YOUR TASK:
Copy out precisely the lines from the start of the data through the line with "Task: Click the empty", and keep pictures out of it.

===== RECORD SET

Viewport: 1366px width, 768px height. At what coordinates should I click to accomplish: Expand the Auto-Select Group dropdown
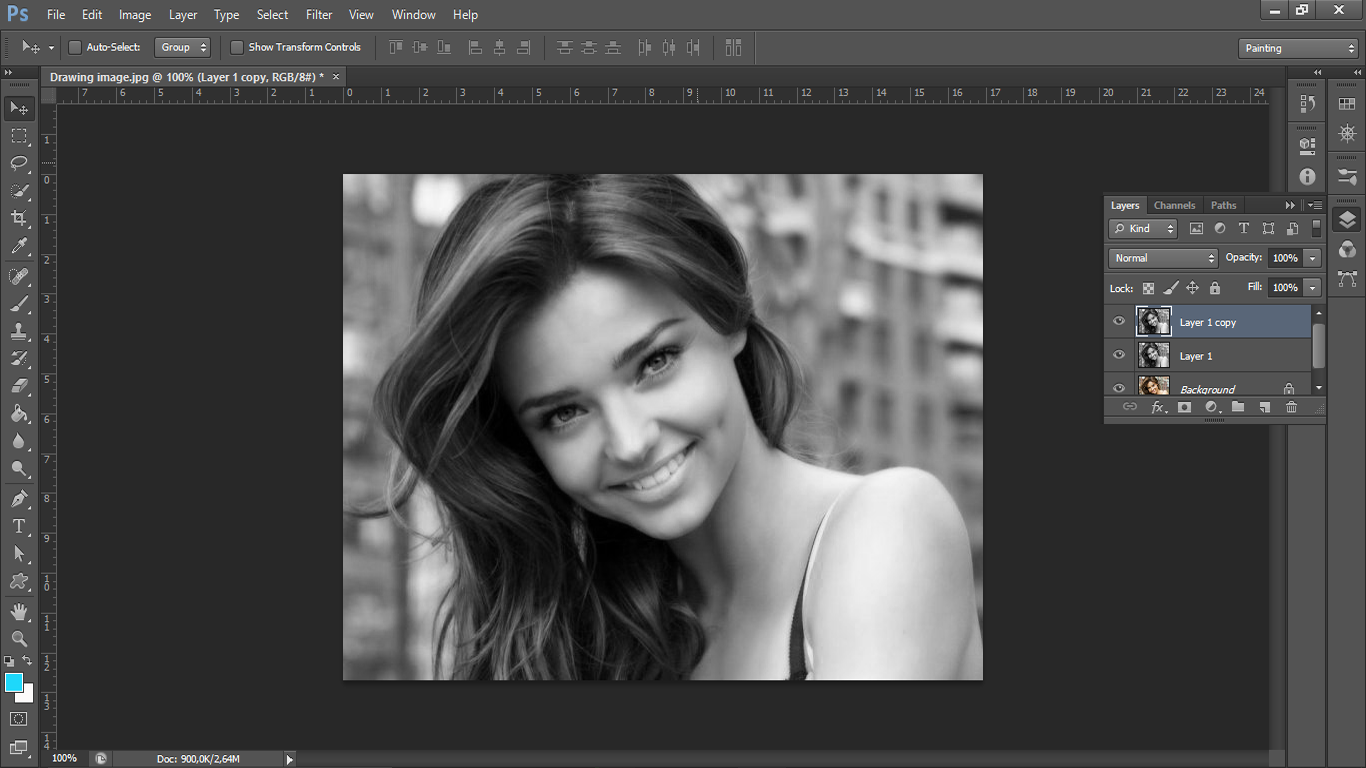[183, 47]
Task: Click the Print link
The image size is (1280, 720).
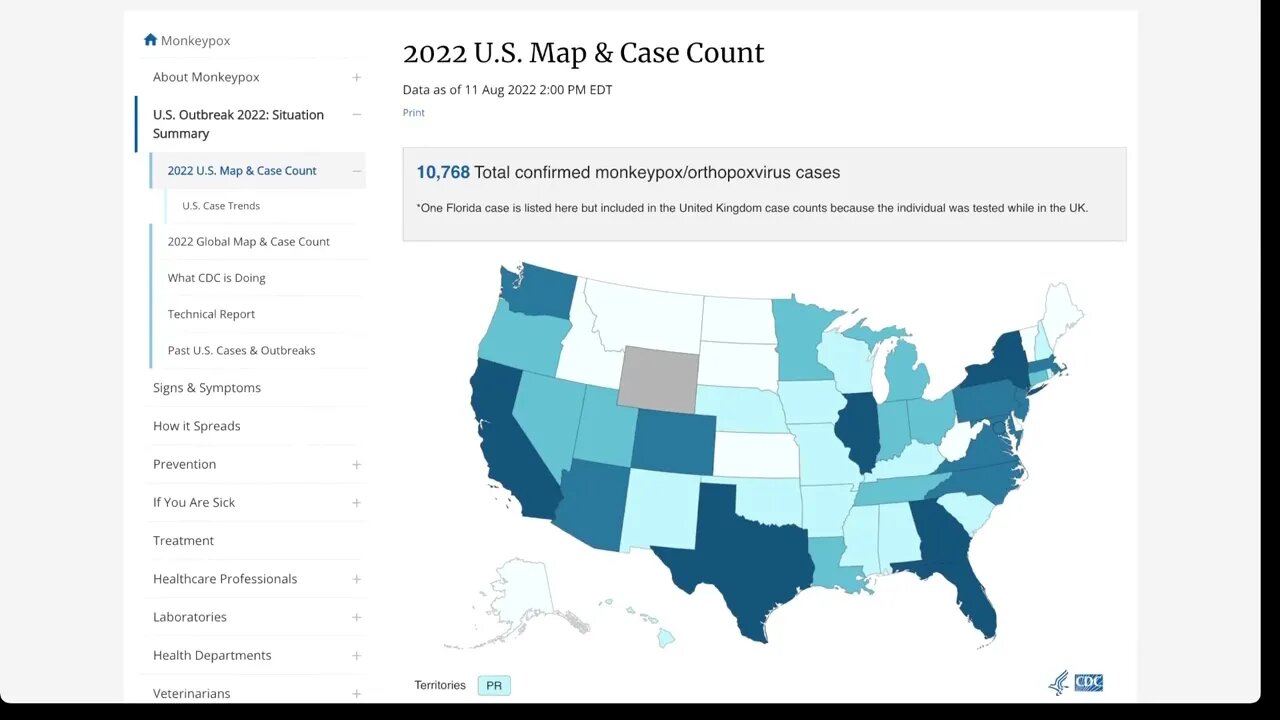Action: (x=413, y=113)
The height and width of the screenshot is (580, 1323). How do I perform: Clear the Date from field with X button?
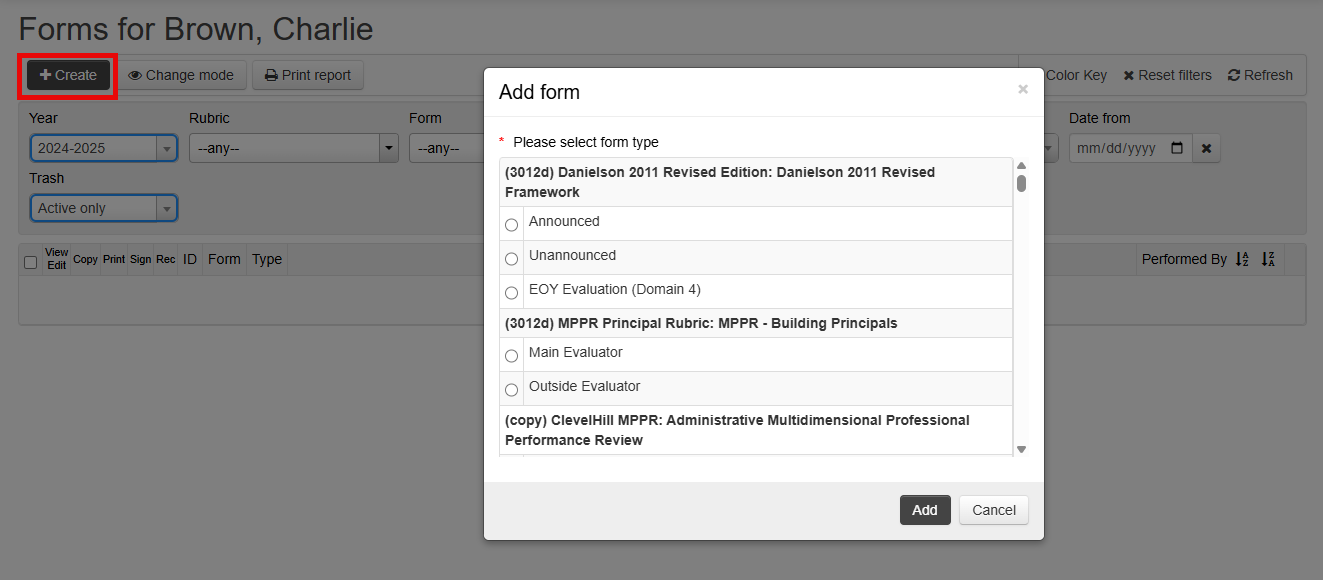(1206, 148)
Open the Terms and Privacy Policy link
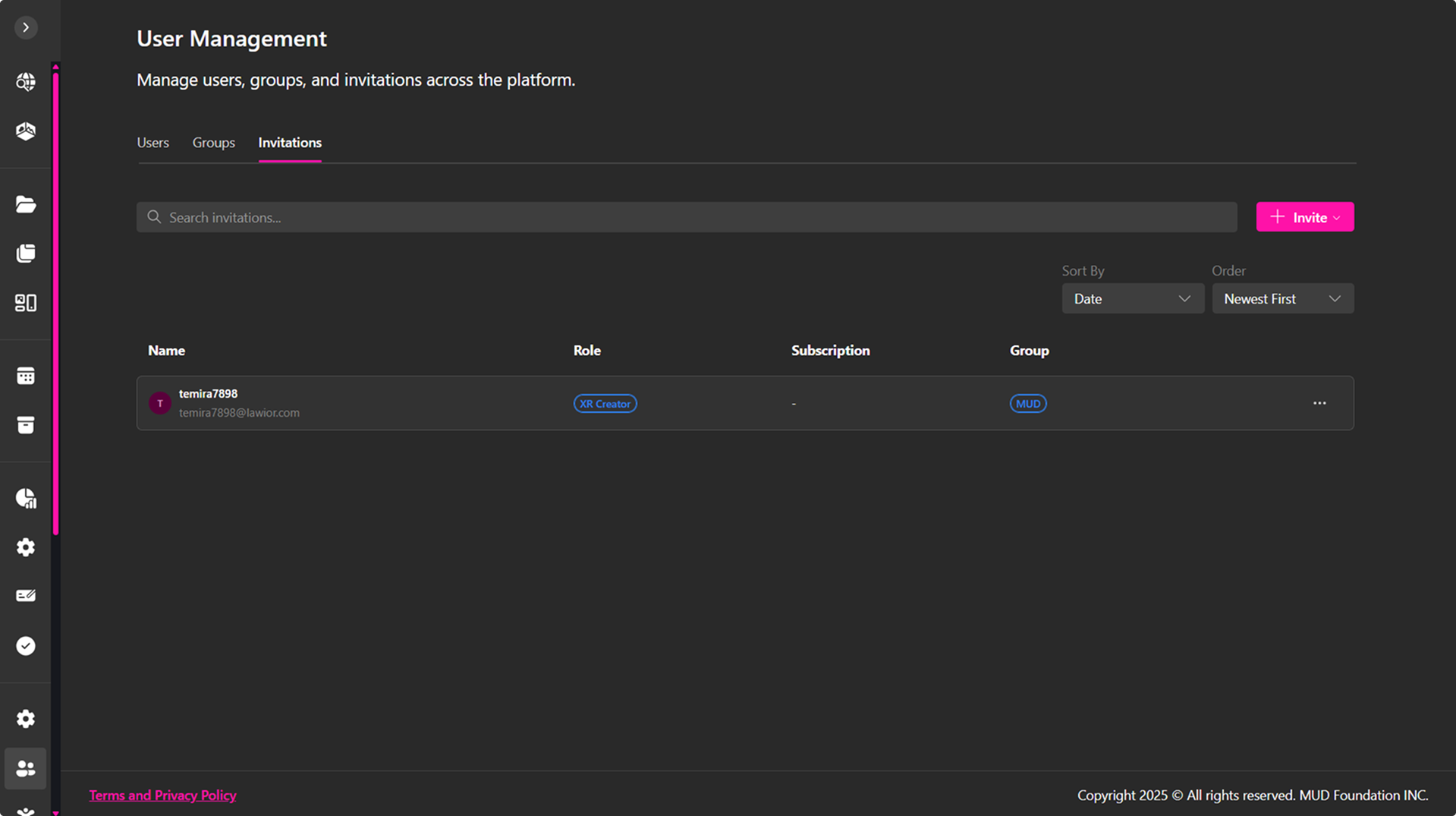The image size is (1456, 816). click(x=162, y=795)
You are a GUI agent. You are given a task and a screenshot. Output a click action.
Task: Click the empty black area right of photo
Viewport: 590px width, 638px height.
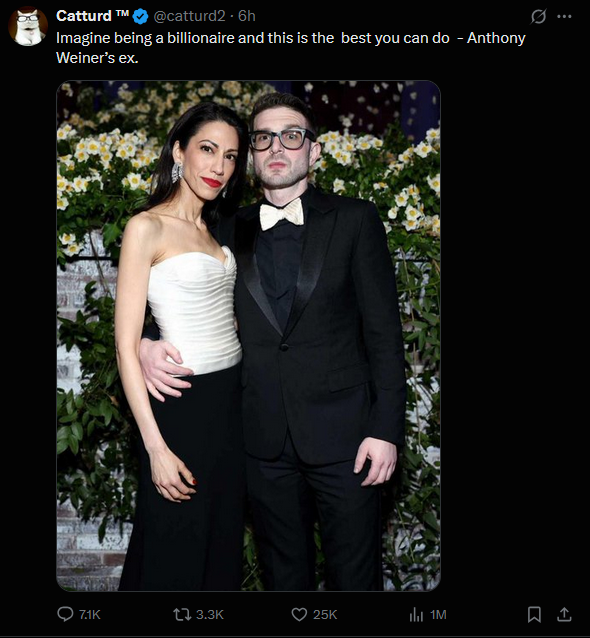pos(513,336)
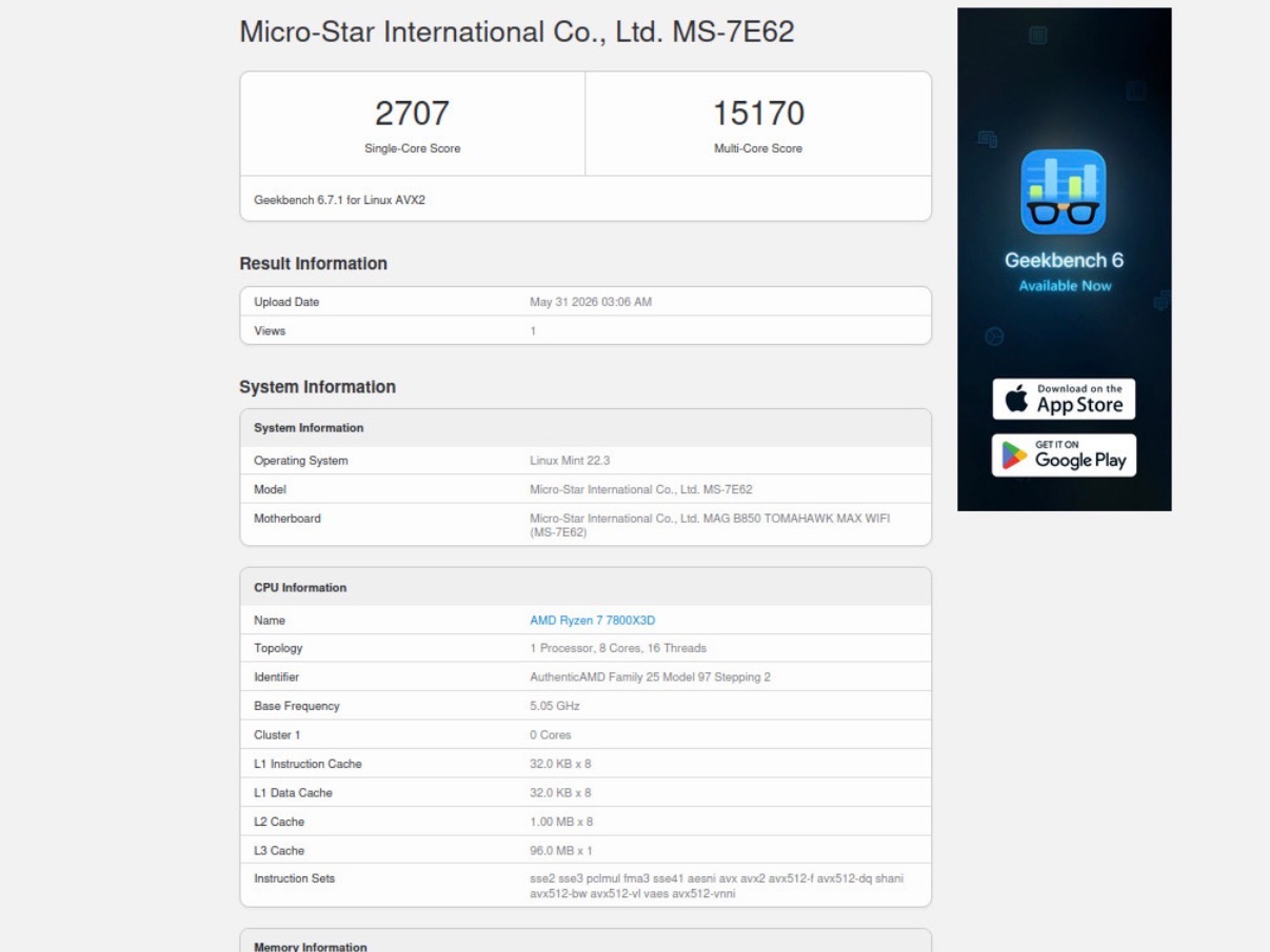Click the 15170 multi-core score value
This screenshot has width=1270, height=952.
tap(758, 113)
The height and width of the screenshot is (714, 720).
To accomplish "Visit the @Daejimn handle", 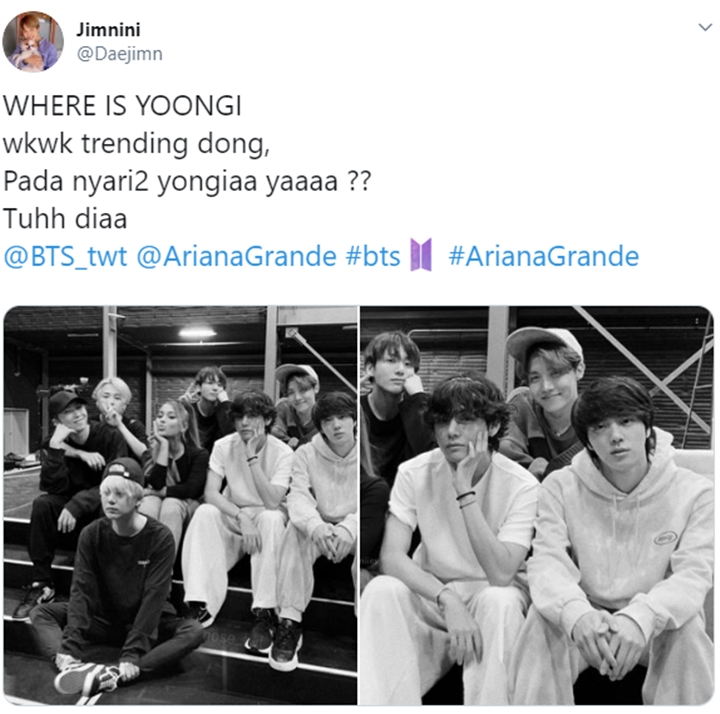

==========

ANSWER FOR THIS EXERCISE:
Viewport: 1366px width, 768px height. At what coordinates should I click to accomplish: Expand the Auto-Select Group dropdown
[183, 47]
Task: Click the Print link
The image size is (1280, 720).
Action: (x=413, y=113)
The height and width of the screenshot is (580, 1323). How do I perform: Clear the Date from field with X button?
(1206, 148)
Open the Terms and Privacy Policy link
The image size is (1456, 816). click(x=162, y=795)
You are a GUI agent. You are given a task and a screenshot. Output a click action.
Task: Click the empty black area right of photo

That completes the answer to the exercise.